While having a web crawler that could get me new content started to address the time suck that is web browsing, I quickly realized it wasn’t nearly enough. What if I’m on a data viz kick? Or maybe I’m trying to buckle down on big data. Perhaps I just need some statastiscs. Just having a collection of blogs about data science didn’t work if I was looking for something more specific. To address this, I took my blog text corpus and used Natural Language Processing, dimensionality reduction, and unsupervised learning techniques to automatically identify subtopics. With automated collection and subtopicing I set out to make a front end Flask based web app to tie it all together.

A Look at the Front End

With a large collection of posts and segmentation into subtopics complete, I turned to make Libera more user friendly. Searching out web pages in a MongoDB isn’t exactly the best UX for my purposes. So I turned to Flask and made a landing page, user sign up form, and recommendation feed. When a user signs up for recommendations, they are given an interest form to select what exactly it is they’re looking for:

Interst Form

Once they’re selected their interests they’re brought to a feed of recommendations. These recommendations are presented using Embedly cards to give snapshots of the content and the icons on the left allow for user interaction.

Feed

The user’s account is linked to a SQL database that I hope to one day use for collaborative filtering. The web crawler also takes in a list of all inbound links for each post for use in a page rank style system. The more I work on Libera, the more new directions for growth arise. It is certainly something I am proud of and something I plan to continue developing. For now, it lives alone on my computer, but I’m toying with the idea of launching it. I’ll be sure to post here if I do!

Keeping it Flexible

Libera was clearly designed with my interests and my use in mind. But I also wanted to make somethitn that was flexible enough to be repurposed for others’ needs. I hosted my code on github and included the flask app I used for hand classification. To reinitialize on a new topic you just need to find some blogs related to a certain topic and keep collecting and labelling data until you can train a classificaiton model on it.

When training the model I prioritized precision on posts classified as related. This protects the user from seeing really unrelated recommendations, but can come at the loss of some good content. As far as the machine learning techniques, they can be used as is, but it is always best to compare different methods and not to assume that what works for one data set will work for another.

I am still working on getting some details worked out on the back end, but I hope one day to return to the beginning and see if I can’t get this up and running for all of my interests, maybe even munchkin cats.

What I Learned

This process was incredibly educational. It involved SQL and NoSQL databases, multiple machine learning algorithms working together, was hosted on the cloud, and required a good amount of front end development. But what I really learned while designing Libera was how to take an idea and see it through to conclusion. When I started Libera, there was no data. No clear outline about what I wanted and no framework or structure for how to get there. As I moved forward in this process ideas grew and died and I had to be flexible and persistent to deal with roadblocks that I hit along the way.

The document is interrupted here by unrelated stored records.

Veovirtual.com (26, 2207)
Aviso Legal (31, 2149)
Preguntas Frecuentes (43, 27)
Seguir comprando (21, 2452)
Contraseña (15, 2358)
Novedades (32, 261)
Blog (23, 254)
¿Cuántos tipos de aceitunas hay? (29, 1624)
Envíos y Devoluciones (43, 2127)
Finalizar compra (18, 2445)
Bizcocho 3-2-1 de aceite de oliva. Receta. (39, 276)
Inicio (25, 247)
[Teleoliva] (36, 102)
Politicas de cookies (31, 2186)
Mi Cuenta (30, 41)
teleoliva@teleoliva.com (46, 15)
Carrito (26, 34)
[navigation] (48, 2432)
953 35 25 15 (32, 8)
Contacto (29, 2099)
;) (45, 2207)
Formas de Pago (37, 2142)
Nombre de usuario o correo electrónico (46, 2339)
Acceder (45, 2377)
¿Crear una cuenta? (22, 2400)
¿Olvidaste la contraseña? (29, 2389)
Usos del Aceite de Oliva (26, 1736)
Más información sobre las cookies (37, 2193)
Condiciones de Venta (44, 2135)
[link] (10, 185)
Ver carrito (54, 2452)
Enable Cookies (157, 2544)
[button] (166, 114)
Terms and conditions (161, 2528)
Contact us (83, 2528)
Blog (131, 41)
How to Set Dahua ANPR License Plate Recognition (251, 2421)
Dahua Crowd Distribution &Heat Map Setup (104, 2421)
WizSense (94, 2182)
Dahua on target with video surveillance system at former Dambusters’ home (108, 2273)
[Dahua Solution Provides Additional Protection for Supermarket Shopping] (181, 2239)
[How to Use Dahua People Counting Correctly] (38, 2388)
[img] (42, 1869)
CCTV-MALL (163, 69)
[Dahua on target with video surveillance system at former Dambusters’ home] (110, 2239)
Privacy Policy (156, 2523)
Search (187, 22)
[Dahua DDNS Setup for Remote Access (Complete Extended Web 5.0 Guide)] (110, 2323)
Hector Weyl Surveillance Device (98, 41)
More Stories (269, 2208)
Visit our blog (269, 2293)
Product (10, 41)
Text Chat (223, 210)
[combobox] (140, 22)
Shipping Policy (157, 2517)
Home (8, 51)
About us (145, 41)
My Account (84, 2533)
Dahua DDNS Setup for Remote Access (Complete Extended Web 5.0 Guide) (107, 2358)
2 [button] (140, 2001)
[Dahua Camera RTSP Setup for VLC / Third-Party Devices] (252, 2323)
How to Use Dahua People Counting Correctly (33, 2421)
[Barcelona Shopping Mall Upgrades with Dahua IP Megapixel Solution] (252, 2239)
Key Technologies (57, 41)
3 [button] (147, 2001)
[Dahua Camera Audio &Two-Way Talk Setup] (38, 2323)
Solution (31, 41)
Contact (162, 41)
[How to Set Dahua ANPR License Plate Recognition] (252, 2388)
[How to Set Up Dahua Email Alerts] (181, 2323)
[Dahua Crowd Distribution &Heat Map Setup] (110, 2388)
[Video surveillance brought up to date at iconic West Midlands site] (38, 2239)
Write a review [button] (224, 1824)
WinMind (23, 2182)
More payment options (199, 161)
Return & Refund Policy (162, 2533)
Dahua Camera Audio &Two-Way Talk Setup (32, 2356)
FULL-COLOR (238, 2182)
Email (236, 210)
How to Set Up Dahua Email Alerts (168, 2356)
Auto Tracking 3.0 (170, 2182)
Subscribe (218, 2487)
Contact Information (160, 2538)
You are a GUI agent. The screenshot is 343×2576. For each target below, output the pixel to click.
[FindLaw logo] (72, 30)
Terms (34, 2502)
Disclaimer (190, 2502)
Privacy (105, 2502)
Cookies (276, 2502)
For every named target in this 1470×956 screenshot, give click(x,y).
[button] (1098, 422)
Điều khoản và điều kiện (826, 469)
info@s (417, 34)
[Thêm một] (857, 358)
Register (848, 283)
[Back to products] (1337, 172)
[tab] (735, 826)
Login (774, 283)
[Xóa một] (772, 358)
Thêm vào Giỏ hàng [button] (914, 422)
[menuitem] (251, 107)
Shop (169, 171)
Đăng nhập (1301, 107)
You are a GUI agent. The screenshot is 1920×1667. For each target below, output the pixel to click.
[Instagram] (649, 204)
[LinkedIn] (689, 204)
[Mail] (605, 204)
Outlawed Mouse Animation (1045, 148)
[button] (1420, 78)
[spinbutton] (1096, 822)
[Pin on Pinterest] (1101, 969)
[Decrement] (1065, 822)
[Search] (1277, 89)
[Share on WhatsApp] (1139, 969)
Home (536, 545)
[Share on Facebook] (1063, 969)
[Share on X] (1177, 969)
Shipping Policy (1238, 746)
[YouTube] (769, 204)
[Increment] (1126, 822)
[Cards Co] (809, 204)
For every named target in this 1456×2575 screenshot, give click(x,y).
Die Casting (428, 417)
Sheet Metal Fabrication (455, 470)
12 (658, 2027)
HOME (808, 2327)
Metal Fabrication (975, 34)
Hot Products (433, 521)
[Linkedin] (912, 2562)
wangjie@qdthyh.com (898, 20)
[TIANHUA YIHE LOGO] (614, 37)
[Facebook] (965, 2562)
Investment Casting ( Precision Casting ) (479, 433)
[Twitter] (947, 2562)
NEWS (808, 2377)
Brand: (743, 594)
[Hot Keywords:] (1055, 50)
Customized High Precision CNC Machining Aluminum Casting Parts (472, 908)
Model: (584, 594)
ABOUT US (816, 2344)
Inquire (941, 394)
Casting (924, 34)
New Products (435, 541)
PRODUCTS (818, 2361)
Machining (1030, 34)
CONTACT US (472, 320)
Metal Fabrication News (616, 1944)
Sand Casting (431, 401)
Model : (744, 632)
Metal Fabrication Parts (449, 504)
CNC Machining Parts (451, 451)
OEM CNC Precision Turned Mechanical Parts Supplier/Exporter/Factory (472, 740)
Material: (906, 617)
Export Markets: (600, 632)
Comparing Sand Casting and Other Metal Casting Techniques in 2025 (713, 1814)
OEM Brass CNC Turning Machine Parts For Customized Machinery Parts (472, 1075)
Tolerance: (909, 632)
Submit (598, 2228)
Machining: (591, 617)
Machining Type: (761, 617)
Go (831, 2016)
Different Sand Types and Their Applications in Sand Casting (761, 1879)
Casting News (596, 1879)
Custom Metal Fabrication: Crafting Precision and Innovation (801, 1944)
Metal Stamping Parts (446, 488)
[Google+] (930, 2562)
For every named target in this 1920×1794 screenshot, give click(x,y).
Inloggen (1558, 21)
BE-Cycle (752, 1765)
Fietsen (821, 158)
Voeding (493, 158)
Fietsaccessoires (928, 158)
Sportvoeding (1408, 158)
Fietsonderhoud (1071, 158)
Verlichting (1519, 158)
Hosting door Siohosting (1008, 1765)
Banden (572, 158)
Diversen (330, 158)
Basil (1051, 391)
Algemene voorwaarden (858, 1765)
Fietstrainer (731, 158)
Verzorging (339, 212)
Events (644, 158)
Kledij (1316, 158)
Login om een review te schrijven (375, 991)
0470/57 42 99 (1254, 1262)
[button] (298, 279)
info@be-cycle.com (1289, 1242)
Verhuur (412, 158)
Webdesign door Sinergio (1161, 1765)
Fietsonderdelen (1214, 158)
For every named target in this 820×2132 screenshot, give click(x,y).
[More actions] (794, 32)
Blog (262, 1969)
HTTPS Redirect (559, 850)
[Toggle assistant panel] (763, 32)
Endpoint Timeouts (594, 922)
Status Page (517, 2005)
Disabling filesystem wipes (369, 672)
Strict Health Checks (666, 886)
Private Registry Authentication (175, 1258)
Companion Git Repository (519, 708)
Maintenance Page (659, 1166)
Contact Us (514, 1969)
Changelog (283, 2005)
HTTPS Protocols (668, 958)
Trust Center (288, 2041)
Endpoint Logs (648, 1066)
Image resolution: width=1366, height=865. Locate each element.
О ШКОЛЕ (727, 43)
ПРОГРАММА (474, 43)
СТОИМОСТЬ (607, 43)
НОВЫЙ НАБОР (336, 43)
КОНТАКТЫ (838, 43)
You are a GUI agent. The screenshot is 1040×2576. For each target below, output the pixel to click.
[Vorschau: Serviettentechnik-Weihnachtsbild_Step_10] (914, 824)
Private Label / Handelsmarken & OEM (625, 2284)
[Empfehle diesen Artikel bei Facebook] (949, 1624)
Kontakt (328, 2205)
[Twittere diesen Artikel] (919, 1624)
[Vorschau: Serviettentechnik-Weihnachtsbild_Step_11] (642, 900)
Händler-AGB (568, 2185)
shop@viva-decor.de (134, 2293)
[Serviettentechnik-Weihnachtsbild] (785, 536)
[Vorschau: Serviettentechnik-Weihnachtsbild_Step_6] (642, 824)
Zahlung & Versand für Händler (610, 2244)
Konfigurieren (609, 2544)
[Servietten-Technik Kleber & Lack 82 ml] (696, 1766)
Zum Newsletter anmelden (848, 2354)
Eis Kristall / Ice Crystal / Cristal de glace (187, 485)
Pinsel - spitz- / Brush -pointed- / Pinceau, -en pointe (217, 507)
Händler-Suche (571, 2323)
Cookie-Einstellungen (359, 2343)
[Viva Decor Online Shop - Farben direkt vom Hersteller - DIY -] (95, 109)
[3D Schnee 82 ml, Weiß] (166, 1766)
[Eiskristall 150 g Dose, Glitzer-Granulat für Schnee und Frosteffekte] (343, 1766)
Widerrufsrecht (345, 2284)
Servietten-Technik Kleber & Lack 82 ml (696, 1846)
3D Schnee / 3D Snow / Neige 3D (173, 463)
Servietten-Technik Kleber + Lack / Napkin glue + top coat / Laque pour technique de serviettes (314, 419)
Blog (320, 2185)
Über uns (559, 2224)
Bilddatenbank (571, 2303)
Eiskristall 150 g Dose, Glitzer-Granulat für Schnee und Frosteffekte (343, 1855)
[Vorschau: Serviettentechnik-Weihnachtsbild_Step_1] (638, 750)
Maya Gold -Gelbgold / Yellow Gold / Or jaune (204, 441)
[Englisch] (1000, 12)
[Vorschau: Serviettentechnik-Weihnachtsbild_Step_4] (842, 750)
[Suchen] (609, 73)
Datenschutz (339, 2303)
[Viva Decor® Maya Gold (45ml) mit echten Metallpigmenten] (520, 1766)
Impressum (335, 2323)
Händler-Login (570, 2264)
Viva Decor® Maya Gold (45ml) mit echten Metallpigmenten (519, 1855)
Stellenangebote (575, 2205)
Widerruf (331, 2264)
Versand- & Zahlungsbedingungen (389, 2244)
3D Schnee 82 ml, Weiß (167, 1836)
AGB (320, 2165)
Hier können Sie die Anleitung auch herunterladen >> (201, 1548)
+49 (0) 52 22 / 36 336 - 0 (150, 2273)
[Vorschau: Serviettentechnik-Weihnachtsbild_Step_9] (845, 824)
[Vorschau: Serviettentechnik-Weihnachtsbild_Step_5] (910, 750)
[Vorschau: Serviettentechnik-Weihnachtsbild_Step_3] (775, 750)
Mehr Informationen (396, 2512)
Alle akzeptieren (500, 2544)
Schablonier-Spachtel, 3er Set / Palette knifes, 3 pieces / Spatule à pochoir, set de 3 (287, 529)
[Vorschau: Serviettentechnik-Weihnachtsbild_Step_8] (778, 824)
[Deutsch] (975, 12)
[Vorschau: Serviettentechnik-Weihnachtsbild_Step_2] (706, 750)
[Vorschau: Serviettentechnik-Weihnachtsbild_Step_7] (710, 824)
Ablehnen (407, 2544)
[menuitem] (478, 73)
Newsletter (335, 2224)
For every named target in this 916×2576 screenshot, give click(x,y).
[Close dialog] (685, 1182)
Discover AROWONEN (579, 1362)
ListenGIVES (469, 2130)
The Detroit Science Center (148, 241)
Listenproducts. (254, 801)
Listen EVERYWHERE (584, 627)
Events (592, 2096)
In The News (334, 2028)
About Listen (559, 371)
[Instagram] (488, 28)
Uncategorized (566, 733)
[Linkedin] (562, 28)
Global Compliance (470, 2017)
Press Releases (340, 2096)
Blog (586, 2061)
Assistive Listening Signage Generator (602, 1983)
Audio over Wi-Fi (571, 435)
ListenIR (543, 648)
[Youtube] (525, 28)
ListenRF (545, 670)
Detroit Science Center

The resources available for learning new approaches and understanding how to address new problems are so incredible and vast. With enough creativity and grit, there really isn’t much that can’t be done. Data is everywhere and just because someone hasn’t put it into a free/accessible data set for your use doesn’t mean you can’t create it for yourself. I would advise every aspiring data scientist to dream big and buckle up; lofty, unrealisitic, and even unreachable goals make for the best education.

Written on July 17, 2017